This wasn’t a case of one runaway juvenile bugbear. We were dealing with the kidnapping of dozens of fae children. To say we were unprepared and understaffed was an egregious understatement. I was glad that Ceff had decided to stay. We could use all the help we could get.
I pulled myself up and went to sit behind my desk. I wasn’t running away from Jinx’s reproachful stare, really.
I thumped down in my chair and prepared myself for the case. For though we had numerous clients, it was one case—it just had to be. I closed my eyes and thought about frantic parents finding the beds of their children empty this morning. I imagined frightened kids huddled somewhere cold and dark. Rage burned in my chest and I watched the sparks of gold behind my eyelids begin to disappear. I bit the inside of my cheek and remembered the families outside, desperate to save their children. I grasped my anger with both hands and held on tight.
Pain and anger had saved me before. Hopefully, they could burn away the stress, worry, and fatigue until this was all over. If embracing my anger toward the kidnapper—the true monster here, no matter what my clients looked like—helped to control my wisp powers, all the better. Walking around the city with glowing skin would make my job more difficult, especially if the fae courts stepped in.
It was hard to locate missing children while buried in a pine box.
Damn, why did it have to be children? I pounded my fist on the desk, knocking over a coffee mug filled with pens, pencils, and scissors. I flicked a glance at my reflection in a large pair of scissors that landed on my desk blotter. My skin was no longer glowing, thank Mab. It was time to get to work and bring these kids home.
I opened a drawer and pushed in the messy contents of my desk. I could sort through the detritus later. For now, I had a job to do. I lifted my chin and turned to Jinx.
“Let them in,” I said.
Chapter 9
I met with crying gnomes, limping henkies, growling goblins, wailing banshees, and fluttering sprites—to name a few. Every faerie who approached my desk had lost a loved one—a child, sibling, or grandchild—in the night.
Though some of the fae races who visited had unsavory reputations, they all seemed genuinely distressed. Ceff was quick to remind me that all fae have difficulty conceiving. Faerie children therefore are a rare gift, treasured by their families. The raw pain on his face drove the point home. The loss of Ceff’s sons had nearly destroyed him.
I didn’t turn a single client away—no matter who, or what, came to us for help.
The last client walked out our door with a loud shriek, and I sighed. I rubbed my face with shaking hands. I needed a shower and a toothbrush. Too bad I didn’t have the time, or the energy, for a trip upstairs.
Jinx hurried to the door, turned the lock, and flipped the sign from open to closed. She’d cancelled our regular clients for the day, rescheduling our appointments until later in the week. That meant we were double-booked, but I had bigger things to worry about than scheduling issues.
If I didn’t get some sleep soon, I’d be no good to any of my clients. I’d have to ask Jinx to pencil me in for a nap. I leaned back in my chair, blowing strands of hair from my face. I rubbed gritty eyes and ran a tongue over teeth tasting of coffee and old pizza. I must look like something the cat sidhe dragged in. I pictured Sir Torn dropping me on the stoop and snorted, a giggle trying to escape.
I smoothed a gloved hand over wrinkled clothes, avoiding the looks of Ceff and Jinx. The last few hours had been a blur. Jinx and I had interviewed dozens of worried families, but the worst was yet to come.
Ceff had brought us food and coffee while we worked, a kelpie king turned office errand boy. After we ate, he cleared pizza boxes from the conference table—a flea market purchase that Jinx had insisted on for our growing business, which thankfully had no visions imprinted into the shiny pressboard and metal—and began setting up rows of plastic bags.
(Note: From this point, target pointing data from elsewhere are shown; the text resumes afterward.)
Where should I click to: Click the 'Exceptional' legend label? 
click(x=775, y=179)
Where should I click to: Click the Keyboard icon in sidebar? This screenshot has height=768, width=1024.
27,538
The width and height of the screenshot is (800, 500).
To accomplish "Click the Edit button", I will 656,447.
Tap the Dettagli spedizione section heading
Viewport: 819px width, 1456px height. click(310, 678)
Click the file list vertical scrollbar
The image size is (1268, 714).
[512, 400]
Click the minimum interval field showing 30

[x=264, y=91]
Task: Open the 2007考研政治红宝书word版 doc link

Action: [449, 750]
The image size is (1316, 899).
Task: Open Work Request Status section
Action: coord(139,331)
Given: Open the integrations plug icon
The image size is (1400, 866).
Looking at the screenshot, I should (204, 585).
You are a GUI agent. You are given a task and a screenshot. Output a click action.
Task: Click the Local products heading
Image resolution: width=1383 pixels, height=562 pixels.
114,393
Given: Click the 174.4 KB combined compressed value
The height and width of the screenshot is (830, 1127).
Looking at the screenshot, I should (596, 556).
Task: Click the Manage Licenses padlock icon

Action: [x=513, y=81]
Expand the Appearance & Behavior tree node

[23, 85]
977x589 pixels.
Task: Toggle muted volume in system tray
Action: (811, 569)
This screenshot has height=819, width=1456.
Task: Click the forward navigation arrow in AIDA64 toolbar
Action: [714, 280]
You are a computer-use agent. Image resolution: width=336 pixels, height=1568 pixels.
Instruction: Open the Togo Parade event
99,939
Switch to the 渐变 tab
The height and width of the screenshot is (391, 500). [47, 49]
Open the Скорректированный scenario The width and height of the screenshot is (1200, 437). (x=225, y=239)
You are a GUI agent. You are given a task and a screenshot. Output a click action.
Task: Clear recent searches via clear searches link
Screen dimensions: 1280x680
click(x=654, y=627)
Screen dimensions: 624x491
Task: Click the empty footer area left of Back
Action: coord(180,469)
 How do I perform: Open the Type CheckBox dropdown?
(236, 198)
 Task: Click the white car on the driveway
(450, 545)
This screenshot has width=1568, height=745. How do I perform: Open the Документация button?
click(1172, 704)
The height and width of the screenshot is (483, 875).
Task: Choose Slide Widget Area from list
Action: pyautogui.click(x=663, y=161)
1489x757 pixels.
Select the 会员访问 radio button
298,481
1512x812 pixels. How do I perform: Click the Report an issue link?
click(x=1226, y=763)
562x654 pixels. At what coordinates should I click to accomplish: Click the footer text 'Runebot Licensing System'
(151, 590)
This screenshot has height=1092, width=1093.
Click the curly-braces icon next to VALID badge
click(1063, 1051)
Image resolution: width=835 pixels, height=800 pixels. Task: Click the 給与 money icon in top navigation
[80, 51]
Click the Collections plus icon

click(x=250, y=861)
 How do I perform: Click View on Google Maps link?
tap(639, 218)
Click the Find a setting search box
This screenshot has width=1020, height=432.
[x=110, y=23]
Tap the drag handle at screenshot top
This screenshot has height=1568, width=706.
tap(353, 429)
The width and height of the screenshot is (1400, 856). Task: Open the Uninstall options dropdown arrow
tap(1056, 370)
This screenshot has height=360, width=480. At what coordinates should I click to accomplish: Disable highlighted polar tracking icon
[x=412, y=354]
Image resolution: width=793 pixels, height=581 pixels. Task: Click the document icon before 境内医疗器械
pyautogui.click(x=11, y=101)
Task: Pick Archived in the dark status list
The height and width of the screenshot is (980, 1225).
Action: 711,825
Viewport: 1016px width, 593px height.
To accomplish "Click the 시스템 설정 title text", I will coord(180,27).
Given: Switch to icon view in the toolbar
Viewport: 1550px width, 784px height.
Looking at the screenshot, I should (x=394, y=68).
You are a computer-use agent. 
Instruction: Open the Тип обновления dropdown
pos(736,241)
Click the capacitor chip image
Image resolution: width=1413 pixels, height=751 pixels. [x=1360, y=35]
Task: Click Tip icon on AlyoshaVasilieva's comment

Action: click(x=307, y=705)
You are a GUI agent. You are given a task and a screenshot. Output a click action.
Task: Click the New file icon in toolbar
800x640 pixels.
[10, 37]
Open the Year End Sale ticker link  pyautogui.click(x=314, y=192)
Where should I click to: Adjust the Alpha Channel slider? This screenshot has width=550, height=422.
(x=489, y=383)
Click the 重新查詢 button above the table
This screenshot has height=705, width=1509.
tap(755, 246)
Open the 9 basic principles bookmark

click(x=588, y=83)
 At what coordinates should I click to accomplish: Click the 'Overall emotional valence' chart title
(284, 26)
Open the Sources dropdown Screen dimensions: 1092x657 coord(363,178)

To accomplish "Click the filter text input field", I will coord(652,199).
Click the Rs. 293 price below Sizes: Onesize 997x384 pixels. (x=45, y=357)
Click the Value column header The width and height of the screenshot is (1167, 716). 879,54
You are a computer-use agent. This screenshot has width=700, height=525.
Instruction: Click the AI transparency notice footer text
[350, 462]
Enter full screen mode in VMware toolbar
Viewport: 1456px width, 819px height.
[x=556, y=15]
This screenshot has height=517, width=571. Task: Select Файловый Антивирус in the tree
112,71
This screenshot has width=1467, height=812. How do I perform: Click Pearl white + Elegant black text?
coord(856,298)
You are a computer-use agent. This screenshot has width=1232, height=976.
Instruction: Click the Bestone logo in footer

Each bag contained a small item and was labeled with the name of the family and the missing child the item belonged to. Every bag represented a child who was missing.
The table was buried beneath them.
I’ve never attempted to retrieve visions from so many items, but I was about to try. I flicked my eyes away from the table, letting my gaze land on my gloved hands now fidgeting with a paper cup. Ceff had kept the coffee flowing, as if by magic. Perhaps it had been.
I drank the last sips of coffee in one gulp and tossed the cup in my overfull wastebasket. Jinx had discarded her own wastebasket in the back alley, beside the dumpster we shared with the bar that backed onto our building. We hadn’t wanted to offend our clients, many of whom had a heightened sense of smell, with her fouled bin, so now we were sharing mine. The coffee cups and broken pencils spilled out onto the floor at my feet.